Trial details

Trial short name: BREVITY

Official title: RNA Disruption Assay (RDA) - Breast cancer Response EValuation for Individualized TherapY

Principal Investigator: Dr. Andrea Eisen

Cancer type: Breast
Cancer location: Breast
Disease stage: Early and Advanced Cancer
Trial phase: Other
Intervention: Procedure: Core Needle Biopsy

Registration #: NCT03524430

Contact name: Tammy Taite

Contact phone: (416) 480-5000 x7934

Trial description:
The purpose of this study is to validate the results of an RNA Disruption Assay (RDA) as a cancer response assessment tool in patients with breast cancer. All patients participating in this study will have a core needle biopsy performed at 2-3 weeks after the initiation of chemotherapy or at other relevant time points.

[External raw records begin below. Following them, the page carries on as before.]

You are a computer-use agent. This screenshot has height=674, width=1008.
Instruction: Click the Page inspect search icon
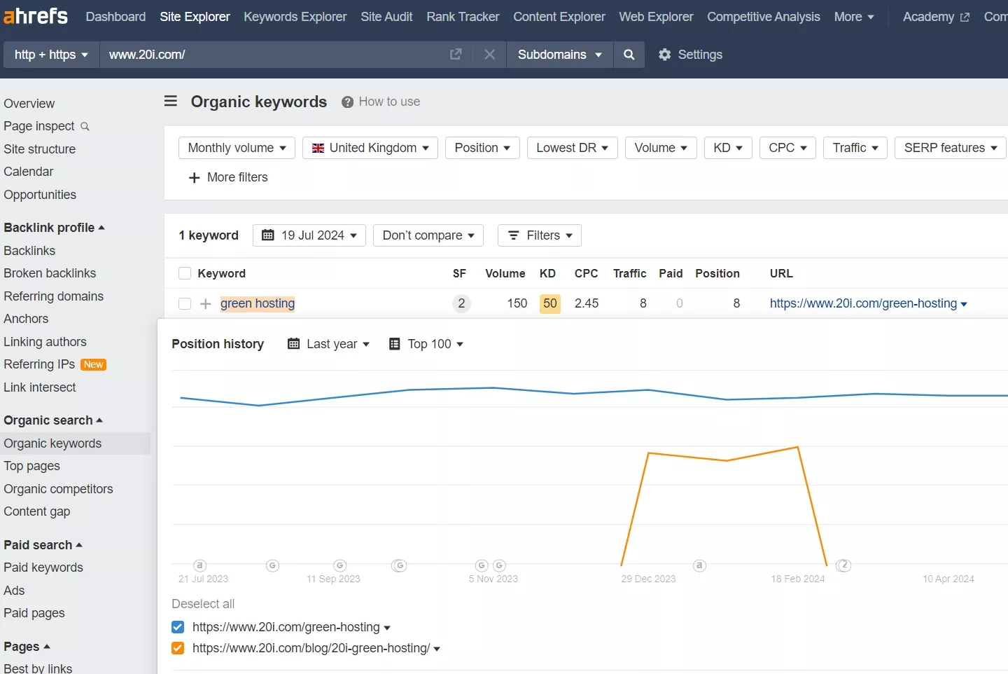click(x=85, y=127)
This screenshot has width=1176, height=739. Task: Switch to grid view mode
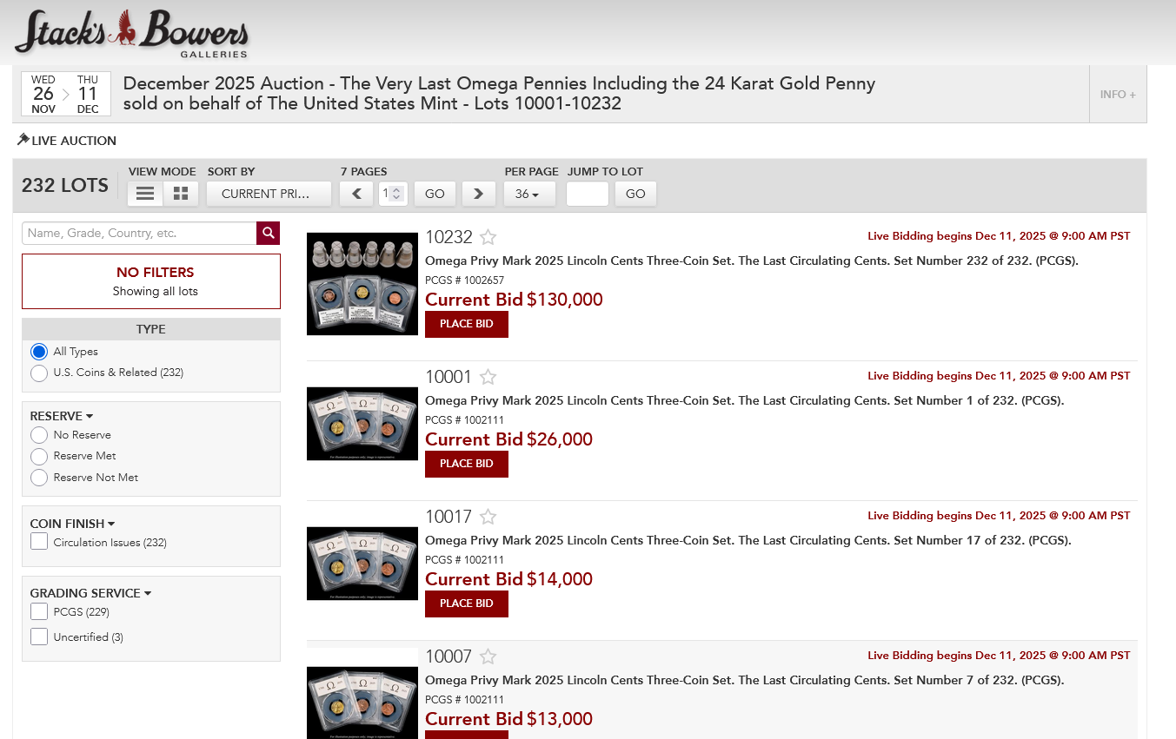181,194
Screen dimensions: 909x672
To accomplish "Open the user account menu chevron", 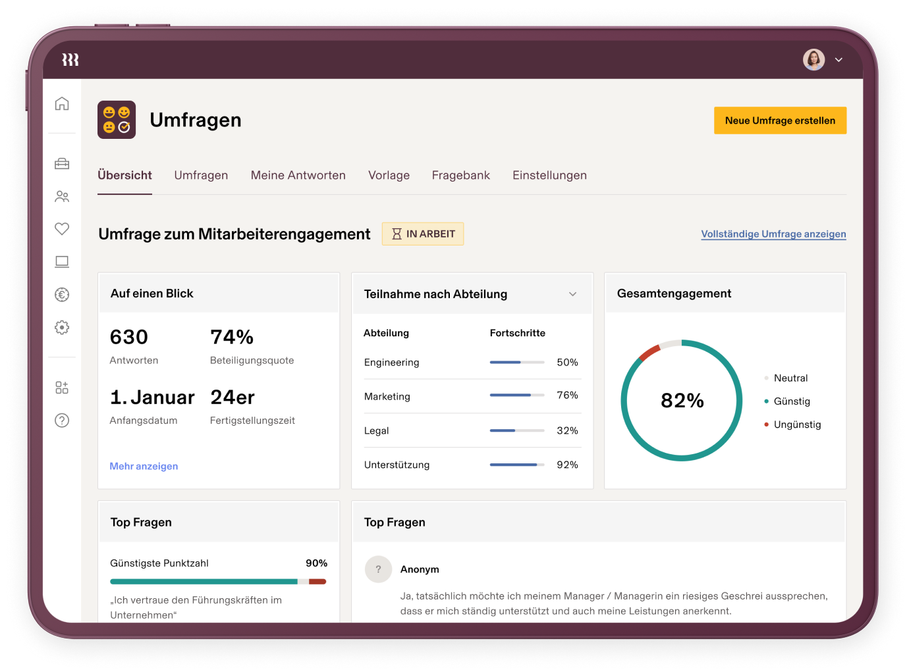I will [839, 60].
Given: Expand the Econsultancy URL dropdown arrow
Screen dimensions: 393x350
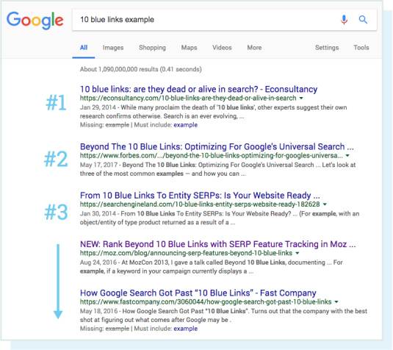Looking at the screenshot, I should (301, 98).
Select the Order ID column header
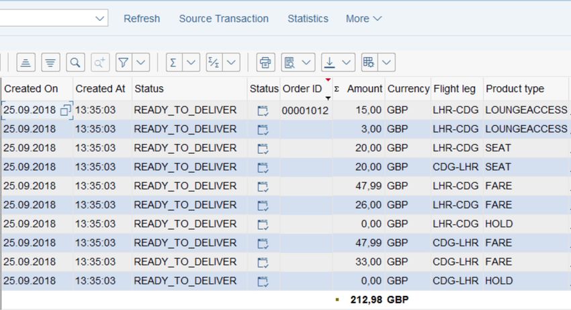Image resolution: width=571 pixels, height=310 pixels. (x=302, y=89)
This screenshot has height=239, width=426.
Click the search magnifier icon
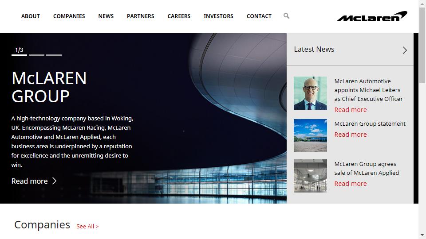pos(286,16)
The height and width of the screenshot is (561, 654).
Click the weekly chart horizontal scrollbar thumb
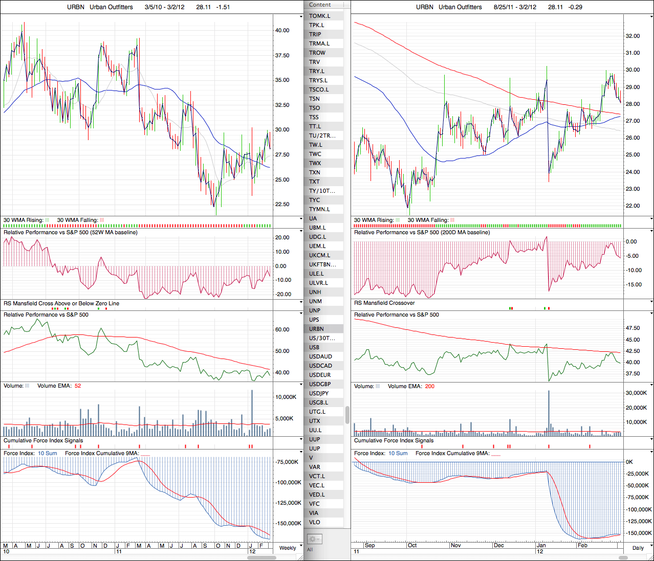tap(261, 557)
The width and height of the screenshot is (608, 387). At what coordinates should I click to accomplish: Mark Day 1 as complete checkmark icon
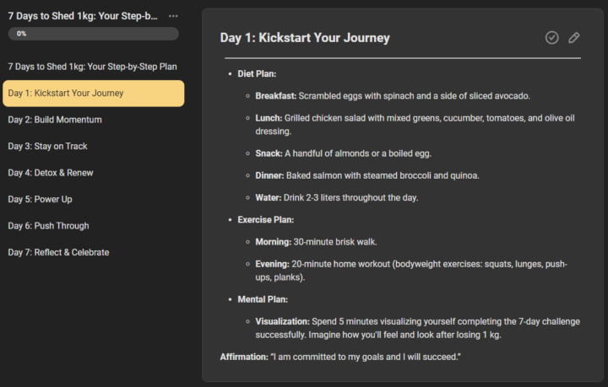(551, 38)
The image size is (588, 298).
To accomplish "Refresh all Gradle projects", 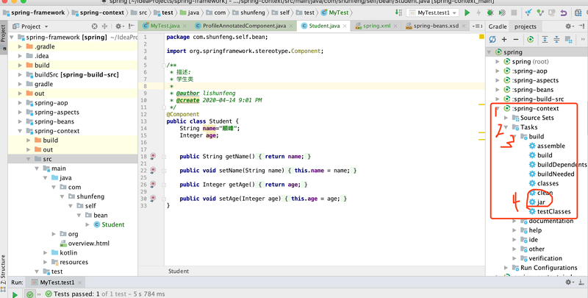I will click(x=492, y=39).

Inclusion Criteria: • Must be 18 years of age or older; • Willing and able to provide informed consent to participate in the RDA study; • Newly diagnosed clinical stage II or III breast cancer with complete surgical excision of the breast cancer after neoadjuvant therapy as the treatment goal (stage I included in participating German sites); • Tumour size at least 1 cm in one dimension by clinical or radiographic exam (WHO criteria). Tumour size requirement differs by country in compliance with local standard of care and the approved local protocol; • Must have histological confirmation of invasive breast cancer of any subtype or grade; • Patient is scheduled for neoadjuvant chemotherapy +/- antibodies by the multidisciplinary tumour board of the center; • Patient willing to take a research core needle biopsy after the first cycle of chemotherapy - if the chemotherapy drugs will be changed as part of the planned treatment, patient agrees that a second biopsy will be taken after the first cycle of the new chemotherapy. Exclusion Criteria: • Patient who has had prior local (i.e. surgery or radiotherapy) or systemic (i.e. endocrine or cytotoxic) therapy for the current breast cancer; • Concurrent treatment with other experimental drugs and/or participation in another interventional clinical trial ; • Stage I or IV breast cancer (Stage I not excluded in participating German sites); • Prior malignant disease except curatively treated basalioma of the skin or pTis of the cervix uteri; • Concurrent pregnancy; • Breast feeding woman; • Concurrent medical, psychiatric or addictive disorders that may limit the ability to give informed consent or complete the trial; • Reasons indicating risk of poor compliance with study procedures; • Patient not able to consent.